White Coat Ceremony held for incoming medical students
The 145 members of Penn State College of Medicine's medical class of 2016 received their first white medical coats today, symbolizing their entrance into the medical profession as student physicians.
The first-year medical students received the coats in the presence of family, friends and peers at the college's annual White Coat Ceremony, which took place at the Hershey Lodge. Following the distribution of white coats, the students, who are pursuing M.D. or M.D./Ph.D. degrees, joined together to recite the Hippocratic oath – the universally recognized creed for physicians.
“The White Coat Ceremony emphasizes the values of professionalism, integrity, and humanism in medicine,” said Eileen Moser, MD, interim vice dean for educational affairs. “This rite of passage allows incoming medical students to publicly affirm their commitment to provide skilled, compassionate care to their future patients and to uphold the highest standards of ethics and professional responsibility.”

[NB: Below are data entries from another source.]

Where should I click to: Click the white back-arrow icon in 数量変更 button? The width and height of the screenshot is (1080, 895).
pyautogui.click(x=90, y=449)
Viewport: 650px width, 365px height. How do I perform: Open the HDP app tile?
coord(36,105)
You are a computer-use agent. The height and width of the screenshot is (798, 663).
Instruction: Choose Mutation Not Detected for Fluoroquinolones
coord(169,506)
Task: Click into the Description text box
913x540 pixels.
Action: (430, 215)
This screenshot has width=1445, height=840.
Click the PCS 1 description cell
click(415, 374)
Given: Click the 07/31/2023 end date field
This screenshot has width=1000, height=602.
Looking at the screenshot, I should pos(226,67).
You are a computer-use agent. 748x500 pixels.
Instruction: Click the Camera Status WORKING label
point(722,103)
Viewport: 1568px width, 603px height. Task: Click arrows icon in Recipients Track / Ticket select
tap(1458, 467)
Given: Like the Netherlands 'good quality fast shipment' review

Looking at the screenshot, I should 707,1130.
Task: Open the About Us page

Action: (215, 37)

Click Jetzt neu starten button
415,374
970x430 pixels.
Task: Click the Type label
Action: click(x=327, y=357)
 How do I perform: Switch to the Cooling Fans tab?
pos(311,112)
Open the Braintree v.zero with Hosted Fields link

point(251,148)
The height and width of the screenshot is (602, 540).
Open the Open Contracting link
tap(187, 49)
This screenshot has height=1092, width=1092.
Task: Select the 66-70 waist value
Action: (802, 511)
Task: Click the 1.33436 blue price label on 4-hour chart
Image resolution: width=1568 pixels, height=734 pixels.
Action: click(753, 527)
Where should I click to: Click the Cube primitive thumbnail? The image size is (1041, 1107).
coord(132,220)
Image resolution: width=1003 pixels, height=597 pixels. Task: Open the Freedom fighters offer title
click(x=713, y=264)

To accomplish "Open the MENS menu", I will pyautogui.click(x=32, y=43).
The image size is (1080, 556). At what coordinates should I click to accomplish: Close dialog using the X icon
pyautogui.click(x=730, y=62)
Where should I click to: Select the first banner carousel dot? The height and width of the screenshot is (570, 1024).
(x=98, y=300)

Generally one in seven prospective medical students applies to the College of Medicine. The incoming class is 52 percent female and 48 percent male. They come from 25 states and seven foreign countries. Of the incoming students, 66 are from Pennsylvania and 23 are from the local region, with Cumberland, Dauphin, Lancaster, Lebanon and York counties represented.
The College of Medicine initiated its annual White Coat Ceremony in 1996 with funding support from the Arnold P. Gold Foundation, a public foundation fostering humanism in medicine. Each year, the foundation donates lapel pins for the honorary white coats that are emblazoned with a stethoscope in the shape of a heart, surrounded by the words “Humanism in Medicine.” A White Coat Ceremony or similar rite of passage takes place at more than 90 percent of schools of medicine and osteopathy in the United States.